In his book Life Together, Dietrich Bonhoeffer writes:
“Innumerable times a whole Christian community has broken down because it had sprung from a wish dream. The serious Christian, set down for the first time in a Christian community, is likely to bring with him a very definite idea of what Christian life together should be and to try to realize it. But God’s grace speedily shatters such dreams. Just as surely as God desires to lead us to a knowledge of genuine Christian fellowship, so surely must we be overwhelmed by a great disillusionment with others, with Christians in general, and if we are fortunate, with ourselves.”
“He who loves his dream of a community more than the Christian community itself becomes a destroyer of the latter, even though his personal intentions may be ever so honest and earnest and sacrificial. God hates visionary dreaming; it makes the dreamer proud and pretentious. The man who fashions a visionary ideal of community demands that it must be realized by God, by others, and by himself. He enters the community of Christians with his demands, sets up his own law, and judges the brethren and God Himself accordingly. He stands adamant, a living reproach to all others in the circle of brethren. He acts as if he is the creator of the Christian community, as if his dream binds men together. When things do not go his way, he calls the effort a failure. When his ideal picture is destroyed, he sees the community going to smash. So he becomes, first an accuser of his brethren, then an accuser of God and finally the despairing accuser of himself.” Life Together pp.26-28
One of the ways he specifically applies this is that pastors are not to grumble to other or to God about their churches.
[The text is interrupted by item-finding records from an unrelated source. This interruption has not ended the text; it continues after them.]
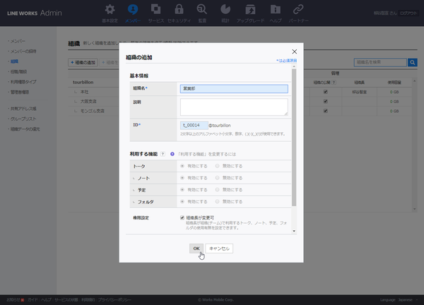Viewport: 424px width, 305px height.
Task: Open the パートナー link icon
Action: coord(278,10)
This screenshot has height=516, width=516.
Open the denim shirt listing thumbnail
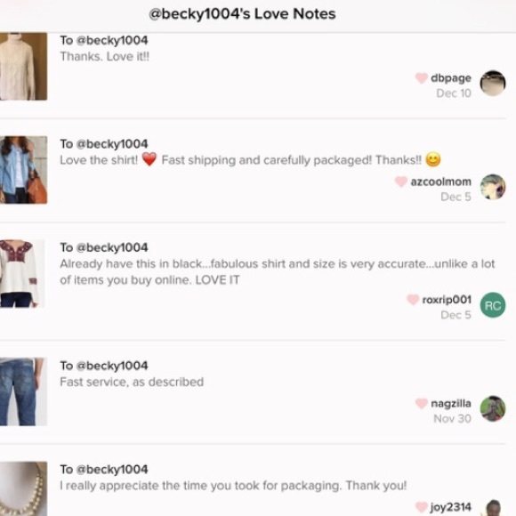click(23, 170)
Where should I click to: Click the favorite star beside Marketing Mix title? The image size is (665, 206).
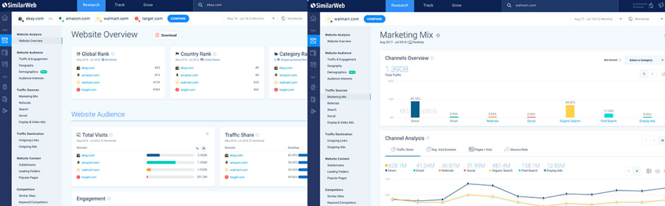[438, 35]
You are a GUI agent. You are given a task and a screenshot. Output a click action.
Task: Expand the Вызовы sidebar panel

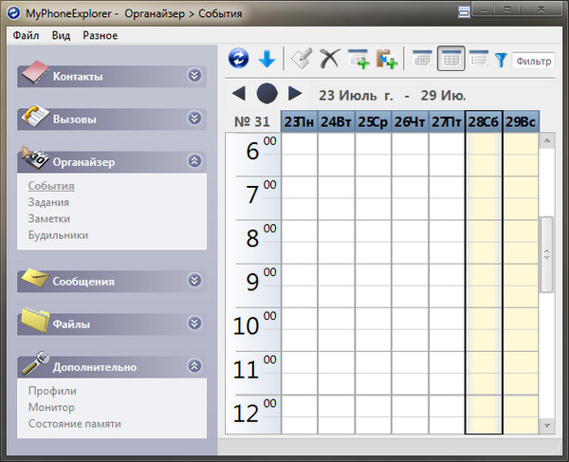194,119
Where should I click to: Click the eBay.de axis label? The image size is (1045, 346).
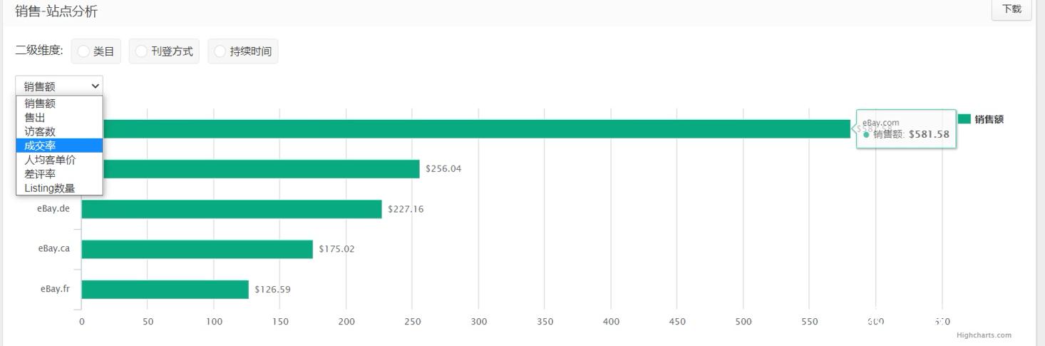(x=53, y=209)
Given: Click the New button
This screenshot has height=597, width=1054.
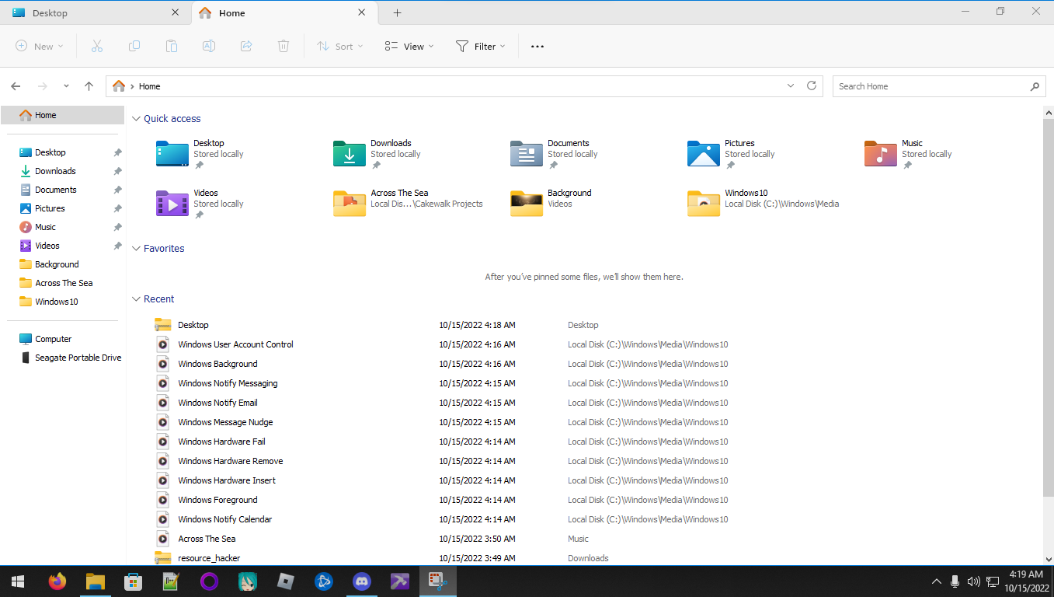Looking at the screenshot, I should coord(39,46).
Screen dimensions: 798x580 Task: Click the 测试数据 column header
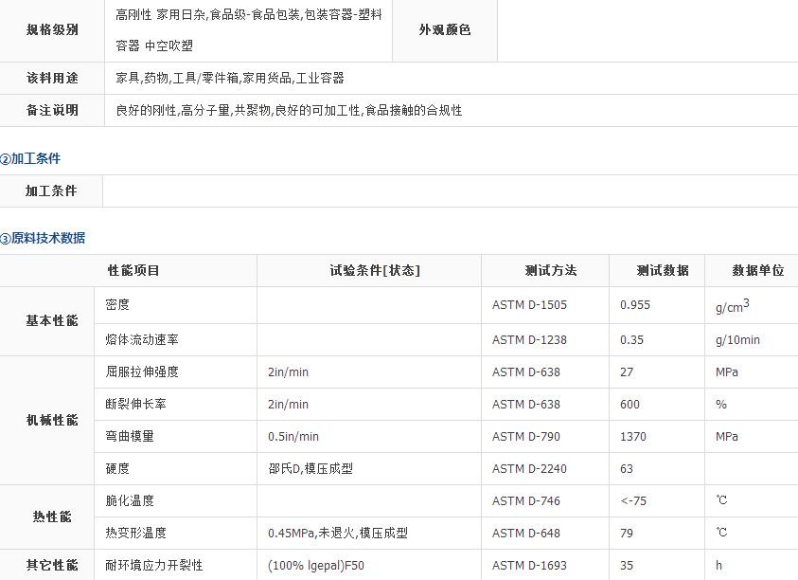[x=662, y=270]
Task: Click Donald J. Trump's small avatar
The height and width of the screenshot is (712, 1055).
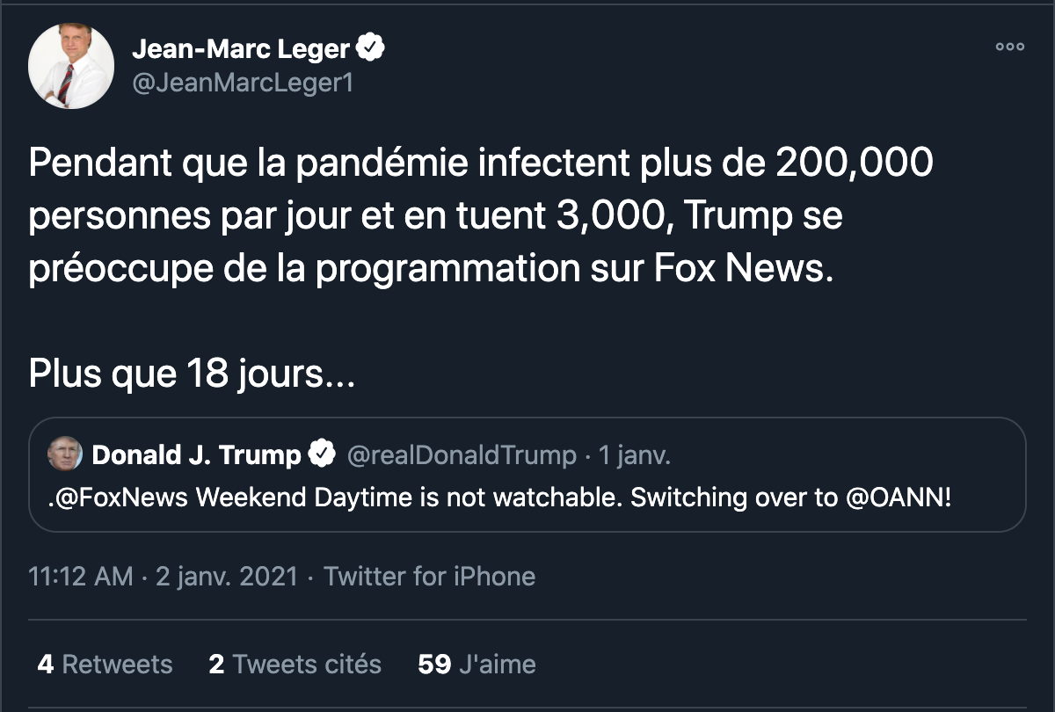Action: pos(64,454)
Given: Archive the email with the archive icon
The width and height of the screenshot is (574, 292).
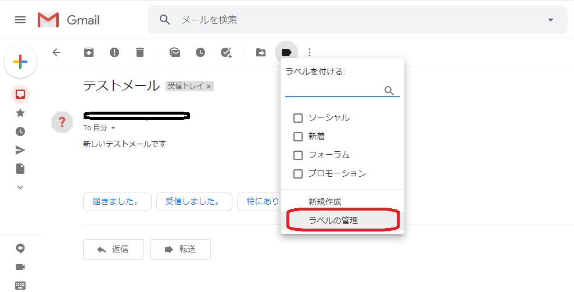Looking at the screenshot, I should point(89,52).
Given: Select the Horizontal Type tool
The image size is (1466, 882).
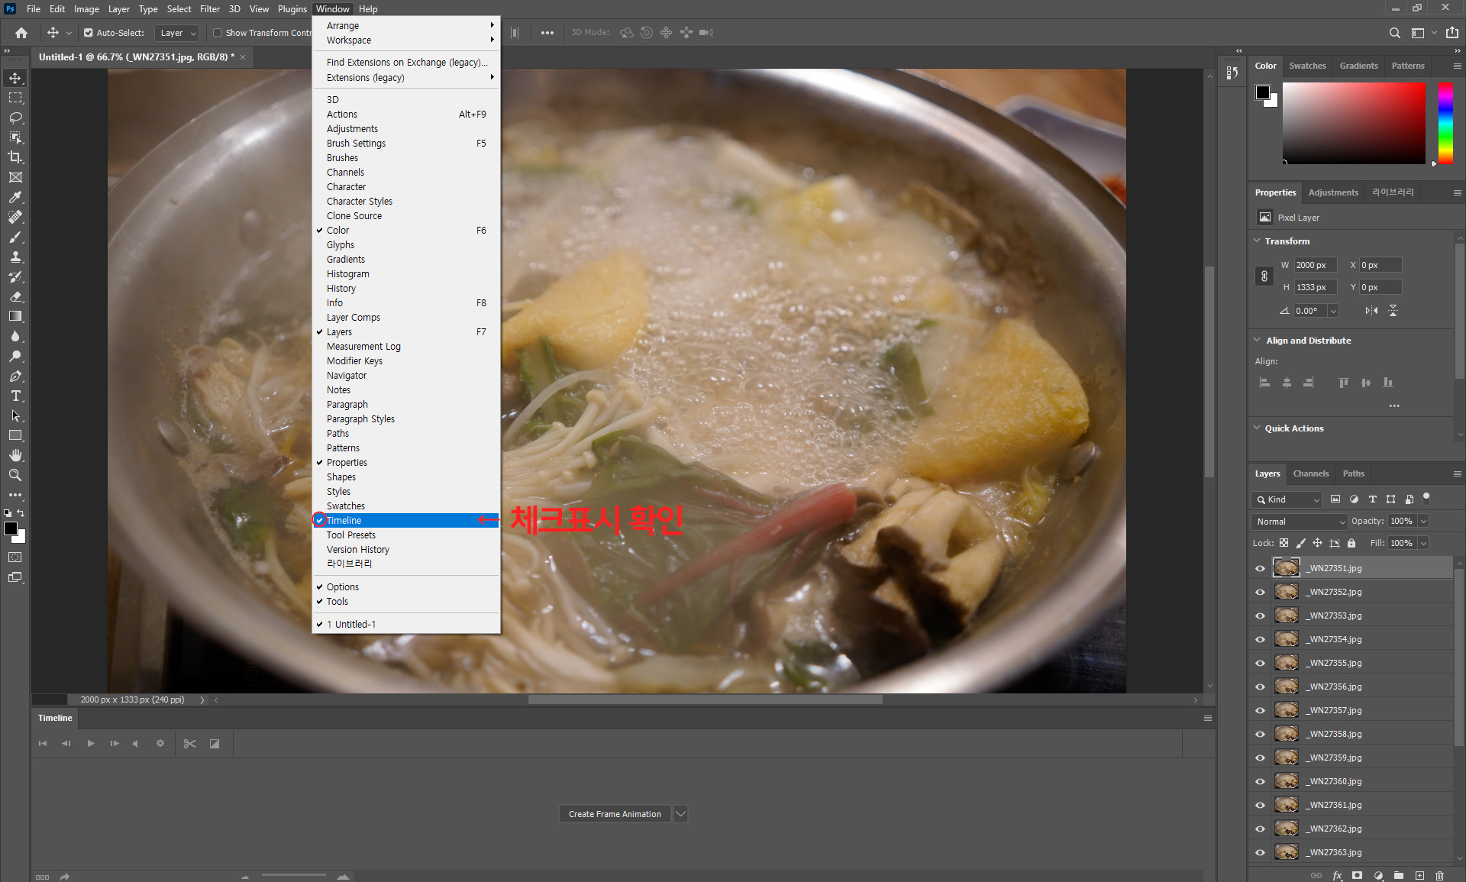Looking at the screenshot, I should click(x=15, y=396).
I cannot help but wonder if Bonhoeffer had been writing to the 21st century American church he might have added-- "and then the visionary packs his bags, looks for another church and every 3-5 years repeats the process." We never think: what if I crucified my dreams instead of packing up my toys and going somewhere else. Most people today choose churches like they choose fast food restaurants. We are always looking for something. It is the next attraction, the next attention getter, the next 'loving community.' Few people stay long enough in the church to do the hard work of loving and sowing the seeds that will bear the fruit of true community.
--This is true not just of church attenders but pastors: we can be so captivated by our vision casting and our dreams and our building the church into what it should be that we fail to realize that Christ builds His Church. That the church is Christ's bride whom he sanctifies.
Bonhoeffer has this to say:
“Christian community is like the Christian’s sanctification. It is a gift of God which we cannot claim. Only God knows the real state of our fellowship, of our sanctification. What may appear weak and trifling to us may be great and glorious to God. Just as the Christian should not be constantly feeling his spiritual pulse, so, too, the Christian community has not been given to us by God for us to be constantly taking its temperature. The more thankfully we daily receive what is given to us, the more surely and steadily will fellowship increase and grow from day to day as God pleases.
Christian brotherhood is not an ideal which we must realize; it is rather a reality created by God in Christ in which we may participate. The more clearly we learn to recognize that the ground and strength and promise of all our fellowship is in Jesus Christ alone, the more serenely shall we think of our fellowship and pray and hope for it.” Life Together, p.30
May God give us the grace to love his bride in the same manner he loved her.